Vielleicht arbeitete einer am Abflussrohr der Toilette. Wir hatten nur ein Klosett im Haus, und das war immerzu verstopft. Aber wie kam derjenige dazu, sich ausgerechnet in der Nacht daran zu schaffen zu machen?
Verärgert setzte ich mich auf. Ich hatte unruhig geschlafen, was jedoch kein Wunder war. Da es uns nicht gestattet war, nachts die Fenster zu öffnen, war die Luft im Zimmer so abgestanden und stickig, dass sie meinen Schlaf beeinträchtigte.
Ich blickte zum Bett meiner Eltern und verspürte eine leichte Panik, als ich feststellte, dass sie nicht da waren.

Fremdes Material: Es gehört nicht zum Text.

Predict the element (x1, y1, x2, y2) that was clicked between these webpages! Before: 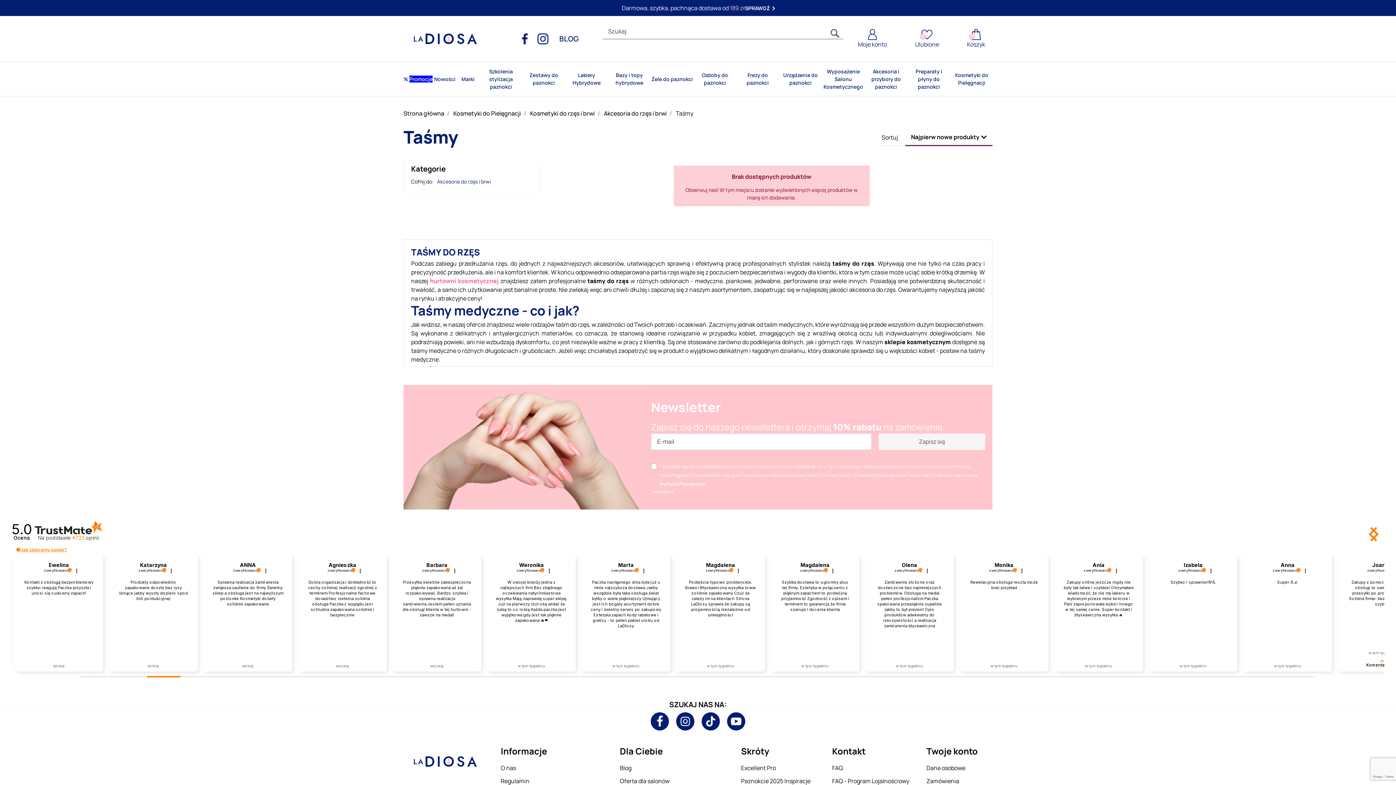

Sicher, an manchem Abend entfloh mein Vater der Enge unseres Zimmers, ignorierte die Vorschrift, im Haus zu bleiben, und setzte sich unten auf die Eingangsstufen, wo er mit anderen Männern aus dem Haus plauderte und rauchte. Doch inzwischen hätte er längst zurück sein müssen. Und wo war meine Mutter? Sie verließ das Zimmer nachts nicht. Demnach musste etwas vorgefallen sein.
Nun waren auf der Straße laute Stimmen zu hören. Es waren Deutsche, die Befehle brüllten. Ich erstarrte vor Angst. Immer wieder gab es im Ghetto groß angelegte Razzien. Mein Vater sprach bereits davon, dass das ganze Ghetto »liquidiert« werden solle. Doch in unserem Haus war seit der Razzia vor einem Jahr weder SS noch Sipo gewesen. Mir saß der Schreck seit jenem Tag noch in den Knochen, und ich hätte schwören können, dass sie erneut auf dem Weg zu uns waren.
Ich stand auf, streifte meinen Morgenmantel über und schlüpfte in meine Hausschuhe. Dann verließ ich das Zimmer, um nach meinen Eltern zu suchen.
Leise stieg ich die Treppe hinunter. Überall war es dunkel, nur aus der Toilette unten drang schwaches Licht. Ich tappte dorthin und zog die Tür auf.
Im ersten Moment blendete mich das Licht, ich blinzelte aber nicht nur ob der Helligkeit, sondern auch vor Staunen. Das Klo war von seinem Platz entfernt worden. An seiner Stelle klaffte ein Loch im Boden. Und mein Vater lag auf den Knien und brach mit bloßen Händen Stücke aus dem Rand des Lochs, um es größer zu machen.
»Papa!«, sagte ich.
Er blickte nicht auf. »Los, zieh dich an!«, befahl er in einem so scharfen Ton, wie ich ihn bisher noch nie von ihm gehört hatte.